## GIVEN EXERCISE
Update the entries starting at the line that has "Viewport: 1575px width, 717px height." and ending after the line that has "will click(x=326, y=332).". Write those lines again with "Synchronizing" changed to "Syncing" and everything else left the same.
___ LISTED ENTRIES
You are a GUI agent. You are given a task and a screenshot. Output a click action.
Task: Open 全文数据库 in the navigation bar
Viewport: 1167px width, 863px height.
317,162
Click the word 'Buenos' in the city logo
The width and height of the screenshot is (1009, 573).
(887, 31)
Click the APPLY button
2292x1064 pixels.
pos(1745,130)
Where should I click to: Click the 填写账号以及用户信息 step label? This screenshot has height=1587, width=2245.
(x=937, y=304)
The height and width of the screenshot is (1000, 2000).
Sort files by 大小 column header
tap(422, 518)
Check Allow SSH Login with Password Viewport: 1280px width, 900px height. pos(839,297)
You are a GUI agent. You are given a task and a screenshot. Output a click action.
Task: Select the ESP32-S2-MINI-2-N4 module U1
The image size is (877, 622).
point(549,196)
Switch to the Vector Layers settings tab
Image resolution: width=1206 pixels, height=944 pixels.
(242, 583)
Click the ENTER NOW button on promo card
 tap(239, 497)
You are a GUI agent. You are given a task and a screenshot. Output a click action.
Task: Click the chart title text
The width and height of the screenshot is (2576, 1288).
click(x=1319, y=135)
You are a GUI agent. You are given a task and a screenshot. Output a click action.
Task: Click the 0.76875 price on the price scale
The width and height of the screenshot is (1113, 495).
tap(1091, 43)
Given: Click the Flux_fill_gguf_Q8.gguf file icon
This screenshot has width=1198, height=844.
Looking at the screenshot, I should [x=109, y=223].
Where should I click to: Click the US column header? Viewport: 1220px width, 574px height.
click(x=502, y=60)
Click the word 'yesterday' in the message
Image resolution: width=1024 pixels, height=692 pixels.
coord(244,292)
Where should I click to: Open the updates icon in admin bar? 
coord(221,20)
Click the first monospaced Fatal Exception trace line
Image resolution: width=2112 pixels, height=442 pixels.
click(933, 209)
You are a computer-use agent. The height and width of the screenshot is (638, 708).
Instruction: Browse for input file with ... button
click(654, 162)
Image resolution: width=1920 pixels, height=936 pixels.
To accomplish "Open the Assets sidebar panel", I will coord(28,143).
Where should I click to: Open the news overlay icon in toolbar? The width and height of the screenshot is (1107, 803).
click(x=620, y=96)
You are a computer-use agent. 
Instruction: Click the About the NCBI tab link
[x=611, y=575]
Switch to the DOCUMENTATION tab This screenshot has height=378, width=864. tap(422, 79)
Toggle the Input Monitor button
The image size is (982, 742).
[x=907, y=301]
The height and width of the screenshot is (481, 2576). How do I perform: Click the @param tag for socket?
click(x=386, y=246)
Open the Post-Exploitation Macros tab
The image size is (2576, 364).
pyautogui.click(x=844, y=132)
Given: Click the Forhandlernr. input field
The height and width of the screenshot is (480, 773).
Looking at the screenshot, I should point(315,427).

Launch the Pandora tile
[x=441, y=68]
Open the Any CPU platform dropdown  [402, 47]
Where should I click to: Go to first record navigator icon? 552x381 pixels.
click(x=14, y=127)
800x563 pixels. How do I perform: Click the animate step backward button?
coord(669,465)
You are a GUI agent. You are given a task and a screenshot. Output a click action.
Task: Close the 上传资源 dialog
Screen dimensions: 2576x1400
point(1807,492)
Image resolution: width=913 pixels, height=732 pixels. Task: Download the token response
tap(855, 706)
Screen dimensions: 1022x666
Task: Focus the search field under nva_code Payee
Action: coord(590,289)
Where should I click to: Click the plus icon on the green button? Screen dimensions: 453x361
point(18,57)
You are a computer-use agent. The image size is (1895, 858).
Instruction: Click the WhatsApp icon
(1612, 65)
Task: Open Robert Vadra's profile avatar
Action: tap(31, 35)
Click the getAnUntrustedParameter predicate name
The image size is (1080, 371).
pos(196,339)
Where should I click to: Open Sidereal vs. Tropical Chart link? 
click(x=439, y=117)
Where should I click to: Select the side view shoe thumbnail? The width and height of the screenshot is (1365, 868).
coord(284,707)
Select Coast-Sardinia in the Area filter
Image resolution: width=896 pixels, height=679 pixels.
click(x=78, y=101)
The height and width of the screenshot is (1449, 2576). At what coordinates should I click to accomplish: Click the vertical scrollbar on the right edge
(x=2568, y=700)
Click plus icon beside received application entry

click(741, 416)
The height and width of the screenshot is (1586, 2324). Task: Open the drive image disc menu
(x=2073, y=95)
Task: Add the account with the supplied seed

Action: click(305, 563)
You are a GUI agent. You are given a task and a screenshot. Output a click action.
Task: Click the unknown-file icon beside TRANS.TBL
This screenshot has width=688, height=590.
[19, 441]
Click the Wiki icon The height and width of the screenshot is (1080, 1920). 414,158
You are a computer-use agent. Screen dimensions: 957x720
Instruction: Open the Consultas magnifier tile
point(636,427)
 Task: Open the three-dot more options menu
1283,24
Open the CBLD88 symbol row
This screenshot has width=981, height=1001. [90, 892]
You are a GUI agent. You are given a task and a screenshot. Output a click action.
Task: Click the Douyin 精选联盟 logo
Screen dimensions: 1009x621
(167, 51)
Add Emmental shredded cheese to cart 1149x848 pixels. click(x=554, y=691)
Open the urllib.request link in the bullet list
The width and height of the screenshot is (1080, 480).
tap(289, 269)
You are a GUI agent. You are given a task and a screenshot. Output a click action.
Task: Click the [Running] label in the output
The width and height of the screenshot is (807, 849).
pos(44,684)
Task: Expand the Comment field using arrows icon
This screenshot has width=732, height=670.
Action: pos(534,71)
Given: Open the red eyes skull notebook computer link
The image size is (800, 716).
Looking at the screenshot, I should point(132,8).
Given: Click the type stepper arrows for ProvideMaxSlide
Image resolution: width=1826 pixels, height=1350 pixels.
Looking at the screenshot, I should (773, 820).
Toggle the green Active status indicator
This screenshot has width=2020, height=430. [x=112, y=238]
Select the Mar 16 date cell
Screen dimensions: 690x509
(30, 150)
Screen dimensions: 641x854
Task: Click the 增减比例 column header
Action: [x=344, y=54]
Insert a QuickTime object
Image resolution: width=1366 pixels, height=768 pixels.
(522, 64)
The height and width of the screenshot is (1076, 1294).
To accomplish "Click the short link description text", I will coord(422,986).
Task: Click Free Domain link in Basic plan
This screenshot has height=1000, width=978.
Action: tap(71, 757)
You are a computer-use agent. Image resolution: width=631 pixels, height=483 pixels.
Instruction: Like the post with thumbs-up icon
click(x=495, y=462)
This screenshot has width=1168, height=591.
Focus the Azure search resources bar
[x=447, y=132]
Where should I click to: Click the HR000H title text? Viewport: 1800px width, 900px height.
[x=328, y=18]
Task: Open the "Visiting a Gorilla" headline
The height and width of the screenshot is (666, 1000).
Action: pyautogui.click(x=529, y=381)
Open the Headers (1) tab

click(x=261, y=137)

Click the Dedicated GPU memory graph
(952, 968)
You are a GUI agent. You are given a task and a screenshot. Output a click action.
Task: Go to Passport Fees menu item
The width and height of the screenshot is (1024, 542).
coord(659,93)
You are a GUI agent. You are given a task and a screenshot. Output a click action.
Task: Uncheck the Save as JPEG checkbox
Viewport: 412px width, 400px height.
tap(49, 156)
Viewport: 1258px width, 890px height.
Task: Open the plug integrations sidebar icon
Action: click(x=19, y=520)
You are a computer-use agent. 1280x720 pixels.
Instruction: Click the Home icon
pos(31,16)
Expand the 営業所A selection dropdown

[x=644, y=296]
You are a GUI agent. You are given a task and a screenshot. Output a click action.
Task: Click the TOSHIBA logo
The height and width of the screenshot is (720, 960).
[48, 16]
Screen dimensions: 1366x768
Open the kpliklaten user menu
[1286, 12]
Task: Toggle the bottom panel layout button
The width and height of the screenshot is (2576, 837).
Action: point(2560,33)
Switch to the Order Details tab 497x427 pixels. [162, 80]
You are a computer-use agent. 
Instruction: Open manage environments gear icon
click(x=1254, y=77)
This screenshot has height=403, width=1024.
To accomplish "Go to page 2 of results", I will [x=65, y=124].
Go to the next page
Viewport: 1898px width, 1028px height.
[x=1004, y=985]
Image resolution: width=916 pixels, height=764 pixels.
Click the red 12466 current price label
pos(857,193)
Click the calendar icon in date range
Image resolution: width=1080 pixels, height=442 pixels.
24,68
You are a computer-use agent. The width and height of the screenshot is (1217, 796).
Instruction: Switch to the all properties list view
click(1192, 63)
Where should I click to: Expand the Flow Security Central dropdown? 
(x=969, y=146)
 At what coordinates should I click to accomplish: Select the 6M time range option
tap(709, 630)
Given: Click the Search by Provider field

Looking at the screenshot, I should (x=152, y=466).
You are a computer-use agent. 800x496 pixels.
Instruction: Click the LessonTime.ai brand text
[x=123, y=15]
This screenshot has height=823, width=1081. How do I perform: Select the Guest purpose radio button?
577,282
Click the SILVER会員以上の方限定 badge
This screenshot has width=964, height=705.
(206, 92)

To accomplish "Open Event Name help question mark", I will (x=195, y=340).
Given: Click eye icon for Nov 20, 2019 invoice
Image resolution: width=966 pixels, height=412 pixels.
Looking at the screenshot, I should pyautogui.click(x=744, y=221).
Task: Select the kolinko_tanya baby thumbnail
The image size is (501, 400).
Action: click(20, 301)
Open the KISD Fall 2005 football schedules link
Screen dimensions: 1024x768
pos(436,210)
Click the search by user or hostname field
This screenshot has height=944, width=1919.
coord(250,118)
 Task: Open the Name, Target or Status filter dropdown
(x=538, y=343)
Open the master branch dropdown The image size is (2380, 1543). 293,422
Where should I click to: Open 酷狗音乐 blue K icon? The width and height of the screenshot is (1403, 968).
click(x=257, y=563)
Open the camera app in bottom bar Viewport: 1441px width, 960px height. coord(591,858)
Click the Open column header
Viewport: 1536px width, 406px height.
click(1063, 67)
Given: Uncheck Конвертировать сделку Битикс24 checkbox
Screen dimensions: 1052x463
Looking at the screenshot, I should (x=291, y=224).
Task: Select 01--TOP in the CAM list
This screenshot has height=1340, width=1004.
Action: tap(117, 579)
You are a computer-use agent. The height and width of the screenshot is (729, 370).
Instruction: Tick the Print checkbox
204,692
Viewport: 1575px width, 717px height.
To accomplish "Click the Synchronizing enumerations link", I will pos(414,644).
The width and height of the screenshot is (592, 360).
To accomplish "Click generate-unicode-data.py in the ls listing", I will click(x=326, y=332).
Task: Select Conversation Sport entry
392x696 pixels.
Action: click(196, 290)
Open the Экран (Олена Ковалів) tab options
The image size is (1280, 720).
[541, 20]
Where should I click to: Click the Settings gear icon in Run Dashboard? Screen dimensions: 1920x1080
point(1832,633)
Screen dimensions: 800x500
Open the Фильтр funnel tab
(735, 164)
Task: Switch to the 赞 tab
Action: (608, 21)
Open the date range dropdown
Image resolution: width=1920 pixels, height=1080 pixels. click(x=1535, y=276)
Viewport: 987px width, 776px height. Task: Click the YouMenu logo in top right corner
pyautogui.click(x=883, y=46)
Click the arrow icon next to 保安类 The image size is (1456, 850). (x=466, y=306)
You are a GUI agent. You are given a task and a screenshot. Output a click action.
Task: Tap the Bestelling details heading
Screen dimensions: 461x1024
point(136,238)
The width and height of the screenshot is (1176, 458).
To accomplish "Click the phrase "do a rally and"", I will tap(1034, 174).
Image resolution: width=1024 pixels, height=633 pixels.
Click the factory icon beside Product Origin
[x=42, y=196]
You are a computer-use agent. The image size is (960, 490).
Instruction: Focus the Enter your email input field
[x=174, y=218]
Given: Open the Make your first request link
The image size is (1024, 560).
______
## IN RESPONSE
Viewport: 1575px width, 717px height.
To accomplish "Click the Syncing enumerations link", I will pos(414,644).
The width and height of the screenshot is (592, 360).
To accomplish "Click generate-unicode-data.py in the ls listing", I will click(x=326, y=332).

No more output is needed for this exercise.